* **Exercise A**
According to the post "The Seventh Sense," on what date is the Feast of All Saints celebrated?
* **Exercise B**
Rewrite the part of the post "The Seventh Sense" that opens with the words containing "In the movie" and closes with "of All Saints.", switching "Bruce Willis" to "the lead actor".

Wednesday, November 01, 2006

The Seventh Sense



In the movie "The Sixth Sense" Bruce Willis plays a child psychologist whose young patient sees dead people. There is a bizarre plot twist at the end which I must give away in order to write this post . Fair warning to those who haven't yet seen this excellent movie. At the end of the movie Bruce Willis in essence discovers that he himself is the dead person and all the others around him are alive.

How like us. Christians have the Seventh Sense, not just the presence of dead people among us, but the presence of God in those people. Its holy day is celebrated on November 1st, the Feast of All Saints.

The dead we always have with us in our memories. And we know that that they have passed over to true Life. They are living the Reality, the Divine Truth, of which this present life is simply the shadowy reflection. They are always with God. Sometimes they are with us also.

Anyone who has lost a loved one knows what I am talking about. My mother died in September 1987. The last time I saw her alive with the seeing of the eyes on Friday, September 4, 1987. She was standing in her housecoat on the porch in the early morning light. She was waving to me as my father pulled out of the driveway to take me to the airport to travel home to Minnesota. The next Tuesday she had a massive heart attack and died in an arm chair in our living room.

In the Fall of 1988 I was assisting with the distribution of communion for the first time at the altar of my internship parish, First Lutheran Church, Longview Texas. During communion for the first time since her death I had the distinct sense that my mother was there with me. The sensation passed, and the service ended. Then, a family friend, my 4th grade Sunday School teacher, came up after church and said with tears in her eyes "Elizabeth was with us today. did you feel it?"

There are even larger "shiver moments" in this holy day. In a sense the curtain is drawn back today and we see a larger Reality, ourselves surrounded by the heavenly host of those who have gone before us to God.



It's an overwhelming feeling. At least for today, this reality ought to feel just as real or perhaps more real than the KFC meals, Excel spreadsheets, and the crunching autumn leaves stirred in the crisp morning air which frame my day.

Excerpts from a dataset
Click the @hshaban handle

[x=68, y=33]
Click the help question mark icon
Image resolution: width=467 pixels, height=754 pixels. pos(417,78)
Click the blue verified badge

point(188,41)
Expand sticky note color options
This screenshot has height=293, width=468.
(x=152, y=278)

* **Answer section A**
November 1st

* **Answer section B**
In the movie "The Sixth Sense" the lead actor plays a child psychologist whose young patient sees dead people. There is a bizarre plot twist at the end which I must give away in order to write this post . Fair warning to those who haven't yet seen this excellent movie. At the end of the movie the lead actor in essence discovers that he himself is the dead person and all the others around him are alive.

How like us. Christians have the Seventh Sense, not just the presence of dead people among us, but the presence of God in those people. Its holy day is celebrated on November 1st, the Feast of All Saints.